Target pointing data
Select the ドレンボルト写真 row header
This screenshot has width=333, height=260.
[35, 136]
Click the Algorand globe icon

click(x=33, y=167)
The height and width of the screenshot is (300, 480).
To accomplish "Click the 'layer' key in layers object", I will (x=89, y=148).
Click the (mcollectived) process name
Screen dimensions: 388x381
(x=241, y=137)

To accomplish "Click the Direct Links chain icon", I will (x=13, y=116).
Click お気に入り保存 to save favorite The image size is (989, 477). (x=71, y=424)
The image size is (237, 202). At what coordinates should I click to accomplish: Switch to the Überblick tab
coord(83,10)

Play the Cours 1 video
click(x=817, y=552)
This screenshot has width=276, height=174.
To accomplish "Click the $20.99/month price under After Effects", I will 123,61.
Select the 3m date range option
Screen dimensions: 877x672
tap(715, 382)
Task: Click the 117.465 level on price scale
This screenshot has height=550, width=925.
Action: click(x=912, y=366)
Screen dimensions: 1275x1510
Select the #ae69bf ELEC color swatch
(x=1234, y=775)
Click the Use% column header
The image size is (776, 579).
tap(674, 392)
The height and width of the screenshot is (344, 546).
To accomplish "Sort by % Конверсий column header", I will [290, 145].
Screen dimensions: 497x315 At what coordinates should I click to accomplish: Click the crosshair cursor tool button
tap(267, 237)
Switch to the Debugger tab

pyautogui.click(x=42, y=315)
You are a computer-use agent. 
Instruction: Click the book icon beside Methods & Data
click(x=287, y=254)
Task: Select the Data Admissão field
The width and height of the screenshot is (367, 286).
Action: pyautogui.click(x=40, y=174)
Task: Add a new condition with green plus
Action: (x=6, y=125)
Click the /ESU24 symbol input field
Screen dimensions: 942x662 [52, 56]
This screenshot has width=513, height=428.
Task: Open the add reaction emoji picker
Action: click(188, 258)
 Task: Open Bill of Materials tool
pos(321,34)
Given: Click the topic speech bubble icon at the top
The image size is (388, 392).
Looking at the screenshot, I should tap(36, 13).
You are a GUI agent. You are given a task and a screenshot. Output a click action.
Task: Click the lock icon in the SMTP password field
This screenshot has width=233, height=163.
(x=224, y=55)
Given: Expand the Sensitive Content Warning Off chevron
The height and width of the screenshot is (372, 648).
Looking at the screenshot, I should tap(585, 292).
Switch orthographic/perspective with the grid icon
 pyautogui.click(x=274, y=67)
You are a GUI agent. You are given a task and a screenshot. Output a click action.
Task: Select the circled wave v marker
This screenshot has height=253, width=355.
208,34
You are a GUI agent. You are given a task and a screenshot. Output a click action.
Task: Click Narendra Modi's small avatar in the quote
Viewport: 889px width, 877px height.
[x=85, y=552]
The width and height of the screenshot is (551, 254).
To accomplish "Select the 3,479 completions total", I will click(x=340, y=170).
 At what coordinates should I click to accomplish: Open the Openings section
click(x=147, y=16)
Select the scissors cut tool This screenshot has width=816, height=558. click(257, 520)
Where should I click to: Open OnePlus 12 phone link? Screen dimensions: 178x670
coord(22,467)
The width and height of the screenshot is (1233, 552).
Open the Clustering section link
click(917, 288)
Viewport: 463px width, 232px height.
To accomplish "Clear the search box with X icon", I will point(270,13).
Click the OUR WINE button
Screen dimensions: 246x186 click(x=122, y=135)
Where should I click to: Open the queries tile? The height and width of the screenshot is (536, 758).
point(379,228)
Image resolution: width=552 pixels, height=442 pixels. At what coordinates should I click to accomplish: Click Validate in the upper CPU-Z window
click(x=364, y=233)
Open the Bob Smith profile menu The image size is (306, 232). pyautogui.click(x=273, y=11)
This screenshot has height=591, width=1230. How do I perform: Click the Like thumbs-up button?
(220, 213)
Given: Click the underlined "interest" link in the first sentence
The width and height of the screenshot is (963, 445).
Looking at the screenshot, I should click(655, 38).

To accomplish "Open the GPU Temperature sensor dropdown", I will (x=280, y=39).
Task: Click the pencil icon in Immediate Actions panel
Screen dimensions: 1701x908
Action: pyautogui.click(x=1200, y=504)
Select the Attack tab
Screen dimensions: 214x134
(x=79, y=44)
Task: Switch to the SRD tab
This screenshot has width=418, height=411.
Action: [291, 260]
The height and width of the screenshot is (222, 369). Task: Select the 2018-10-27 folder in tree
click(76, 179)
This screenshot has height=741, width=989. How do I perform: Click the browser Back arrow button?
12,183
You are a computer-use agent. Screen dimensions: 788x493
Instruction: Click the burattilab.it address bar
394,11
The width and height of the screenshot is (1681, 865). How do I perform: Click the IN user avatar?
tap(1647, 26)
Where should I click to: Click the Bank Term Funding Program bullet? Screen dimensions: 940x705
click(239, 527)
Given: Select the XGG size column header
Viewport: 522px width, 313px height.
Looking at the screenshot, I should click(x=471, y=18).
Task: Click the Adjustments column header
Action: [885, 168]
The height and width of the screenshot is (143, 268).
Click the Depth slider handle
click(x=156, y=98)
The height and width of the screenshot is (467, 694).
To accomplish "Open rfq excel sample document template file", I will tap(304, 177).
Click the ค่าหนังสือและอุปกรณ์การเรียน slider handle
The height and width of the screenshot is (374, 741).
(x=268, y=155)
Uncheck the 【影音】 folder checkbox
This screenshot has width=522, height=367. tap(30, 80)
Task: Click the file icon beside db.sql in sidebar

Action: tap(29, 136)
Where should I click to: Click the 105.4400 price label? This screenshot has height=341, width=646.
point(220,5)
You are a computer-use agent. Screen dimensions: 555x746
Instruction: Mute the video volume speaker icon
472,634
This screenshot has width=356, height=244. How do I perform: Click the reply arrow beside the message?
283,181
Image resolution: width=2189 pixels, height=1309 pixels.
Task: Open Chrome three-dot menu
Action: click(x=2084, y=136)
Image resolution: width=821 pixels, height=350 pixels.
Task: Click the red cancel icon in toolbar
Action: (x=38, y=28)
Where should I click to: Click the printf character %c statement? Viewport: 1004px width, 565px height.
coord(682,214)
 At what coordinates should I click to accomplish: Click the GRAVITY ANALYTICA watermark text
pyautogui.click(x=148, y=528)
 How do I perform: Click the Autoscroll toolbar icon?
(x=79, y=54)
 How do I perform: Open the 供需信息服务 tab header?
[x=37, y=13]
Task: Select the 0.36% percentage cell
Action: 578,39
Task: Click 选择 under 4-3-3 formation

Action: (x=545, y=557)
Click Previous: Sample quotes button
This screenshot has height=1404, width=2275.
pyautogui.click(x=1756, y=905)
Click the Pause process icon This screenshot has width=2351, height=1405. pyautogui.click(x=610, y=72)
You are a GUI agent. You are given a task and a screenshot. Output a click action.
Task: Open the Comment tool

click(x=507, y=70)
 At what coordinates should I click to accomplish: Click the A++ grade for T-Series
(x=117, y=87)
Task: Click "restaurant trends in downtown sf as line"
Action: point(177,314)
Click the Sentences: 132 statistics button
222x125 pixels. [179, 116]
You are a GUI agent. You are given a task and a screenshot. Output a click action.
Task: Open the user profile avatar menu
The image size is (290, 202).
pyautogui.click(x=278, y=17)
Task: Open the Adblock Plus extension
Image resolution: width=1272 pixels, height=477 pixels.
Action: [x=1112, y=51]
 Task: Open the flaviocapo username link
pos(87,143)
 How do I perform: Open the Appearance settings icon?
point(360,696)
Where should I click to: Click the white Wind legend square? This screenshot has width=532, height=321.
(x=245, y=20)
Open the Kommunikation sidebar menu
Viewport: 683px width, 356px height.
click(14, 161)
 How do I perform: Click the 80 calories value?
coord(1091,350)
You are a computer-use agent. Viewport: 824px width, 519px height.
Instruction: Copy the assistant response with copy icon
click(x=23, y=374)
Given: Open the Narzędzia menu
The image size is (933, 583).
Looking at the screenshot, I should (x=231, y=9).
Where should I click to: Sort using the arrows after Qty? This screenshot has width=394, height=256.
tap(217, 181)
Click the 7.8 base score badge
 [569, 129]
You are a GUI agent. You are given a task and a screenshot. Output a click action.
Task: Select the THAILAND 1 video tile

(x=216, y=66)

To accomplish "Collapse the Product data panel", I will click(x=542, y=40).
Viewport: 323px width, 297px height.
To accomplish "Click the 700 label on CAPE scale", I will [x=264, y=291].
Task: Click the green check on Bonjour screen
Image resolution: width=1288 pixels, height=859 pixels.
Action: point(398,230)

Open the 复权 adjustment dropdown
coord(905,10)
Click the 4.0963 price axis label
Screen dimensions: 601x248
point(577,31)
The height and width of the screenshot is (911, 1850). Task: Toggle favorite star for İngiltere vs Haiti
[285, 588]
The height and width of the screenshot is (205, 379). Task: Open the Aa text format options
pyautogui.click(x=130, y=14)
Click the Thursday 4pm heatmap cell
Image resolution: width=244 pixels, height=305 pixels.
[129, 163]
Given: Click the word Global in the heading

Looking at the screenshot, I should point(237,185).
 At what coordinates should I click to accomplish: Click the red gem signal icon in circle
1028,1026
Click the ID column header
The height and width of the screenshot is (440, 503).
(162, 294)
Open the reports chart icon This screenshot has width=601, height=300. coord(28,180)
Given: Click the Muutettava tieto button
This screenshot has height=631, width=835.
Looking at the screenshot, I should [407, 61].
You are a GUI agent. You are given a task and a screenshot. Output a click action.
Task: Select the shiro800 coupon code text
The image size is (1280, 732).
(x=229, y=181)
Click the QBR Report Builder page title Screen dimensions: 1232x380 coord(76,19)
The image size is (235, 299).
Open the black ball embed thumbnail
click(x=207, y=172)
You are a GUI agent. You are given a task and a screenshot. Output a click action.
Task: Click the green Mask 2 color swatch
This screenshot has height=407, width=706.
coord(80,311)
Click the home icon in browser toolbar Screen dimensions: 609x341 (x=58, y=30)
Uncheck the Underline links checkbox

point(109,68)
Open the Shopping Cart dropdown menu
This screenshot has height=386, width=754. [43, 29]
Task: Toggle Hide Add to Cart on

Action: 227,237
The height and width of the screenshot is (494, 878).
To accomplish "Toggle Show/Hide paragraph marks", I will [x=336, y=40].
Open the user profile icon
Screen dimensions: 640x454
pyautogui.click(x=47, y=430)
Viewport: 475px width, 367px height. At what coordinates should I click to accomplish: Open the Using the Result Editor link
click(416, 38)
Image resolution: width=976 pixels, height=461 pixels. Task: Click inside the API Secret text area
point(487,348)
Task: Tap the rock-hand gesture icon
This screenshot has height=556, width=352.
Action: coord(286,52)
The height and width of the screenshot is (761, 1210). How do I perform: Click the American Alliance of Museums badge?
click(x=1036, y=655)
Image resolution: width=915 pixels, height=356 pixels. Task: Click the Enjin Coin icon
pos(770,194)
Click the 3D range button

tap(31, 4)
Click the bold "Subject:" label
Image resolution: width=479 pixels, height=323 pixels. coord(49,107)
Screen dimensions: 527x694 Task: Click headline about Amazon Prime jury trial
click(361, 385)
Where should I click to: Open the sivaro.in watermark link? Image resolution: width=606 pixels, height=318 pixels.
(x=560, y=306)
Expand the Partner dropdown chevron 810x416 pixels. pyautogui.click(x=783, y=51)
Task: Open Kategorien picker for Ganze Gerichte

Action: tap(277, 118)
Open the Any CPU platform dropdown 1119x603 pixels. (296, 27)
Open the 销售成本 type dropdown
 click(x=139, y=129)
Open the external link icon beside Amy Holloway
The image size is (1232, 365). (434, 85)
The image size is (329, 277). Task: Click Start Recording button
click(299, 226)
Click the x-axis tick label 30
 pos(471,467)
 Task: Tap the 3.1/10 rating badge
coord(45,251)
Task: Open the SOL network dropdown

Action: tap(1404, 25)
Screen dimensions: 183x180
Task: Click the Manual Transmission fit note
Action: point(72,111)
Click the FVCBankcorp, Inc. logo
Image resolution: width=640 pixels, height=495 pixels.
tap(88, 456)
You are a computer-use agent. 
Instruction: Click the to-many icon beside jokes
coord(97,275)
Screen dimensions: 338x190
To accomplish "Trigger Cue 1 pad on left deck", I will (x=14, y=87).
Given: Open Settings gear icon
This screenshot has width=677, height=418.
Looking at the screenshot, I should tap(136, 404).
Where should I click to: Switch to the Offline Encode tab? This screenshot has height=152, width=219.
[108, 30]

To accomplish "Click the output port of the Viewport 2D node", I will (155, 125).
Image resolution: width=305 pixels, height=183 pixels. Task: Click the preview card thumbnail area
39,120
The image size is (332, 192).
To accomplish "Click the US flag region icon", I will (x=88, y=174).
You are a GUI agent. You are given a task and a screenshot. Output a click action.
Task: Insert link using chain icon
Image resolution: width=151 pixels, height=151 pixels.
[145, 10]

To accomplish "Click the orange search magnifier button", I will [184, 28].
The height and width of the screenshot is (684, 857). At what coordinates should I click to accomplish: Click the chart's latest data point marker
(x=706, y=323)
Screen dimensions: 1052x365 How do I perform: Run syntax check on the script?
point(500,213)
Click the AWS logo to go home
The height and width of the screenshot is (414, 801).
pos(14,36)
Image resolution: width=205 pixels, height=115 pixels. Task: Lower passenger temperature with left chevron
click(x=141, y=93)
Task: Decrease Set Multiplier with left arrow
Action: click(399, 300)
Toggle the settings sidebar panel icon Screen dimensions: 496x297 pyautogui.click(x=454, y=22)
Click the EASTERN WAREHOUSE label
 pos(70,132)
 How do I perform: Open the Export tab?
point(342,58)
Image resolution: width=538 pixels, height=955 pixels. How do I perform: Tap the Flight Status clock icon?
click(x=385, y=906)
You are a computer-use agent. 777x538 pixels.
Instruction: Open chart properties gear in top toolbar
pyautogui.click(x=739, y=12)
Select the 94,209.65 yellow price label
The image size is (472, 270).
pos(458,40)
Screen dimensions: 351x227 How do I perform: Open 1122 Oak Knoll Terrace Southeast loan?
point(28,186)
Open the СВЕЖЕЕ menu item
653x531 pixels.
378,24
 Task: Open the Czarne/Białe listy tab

### Your task
Quote word for word every line of the records above, from the line containing "The image size is (237, 202)." through the line containing "will [290, 145].", with both of those lines included.

### Response
The image size is (237, 202). At what coordinates should I click to accomplish: Switch to the Überblick tab
coord(83,10)

Play the Cours 1 video
click(x=817, y=552)
This screenshot has width=276, height=174.
To accomplish "Click the $20.99/month price under After Effects", I will 123,61.
Select the 3m date range option
Screen dimensions: 877x672
tap(715, 382)
Task: Click the 117.465 level on price scale
This screenshot has height=550, width=925.
Action: click(x=912, y=366)
Screen dimensions: 1275x1510
Select the #ae69bf ELEC color swatch
(x=1234, y=775)
Click the Use% column header
The image size is (776, 579).
tap(674, 392)
The height and width of the screenshot is (344, 546).
To accomplish "Sort by % Конверсий column header", I will [290, 145].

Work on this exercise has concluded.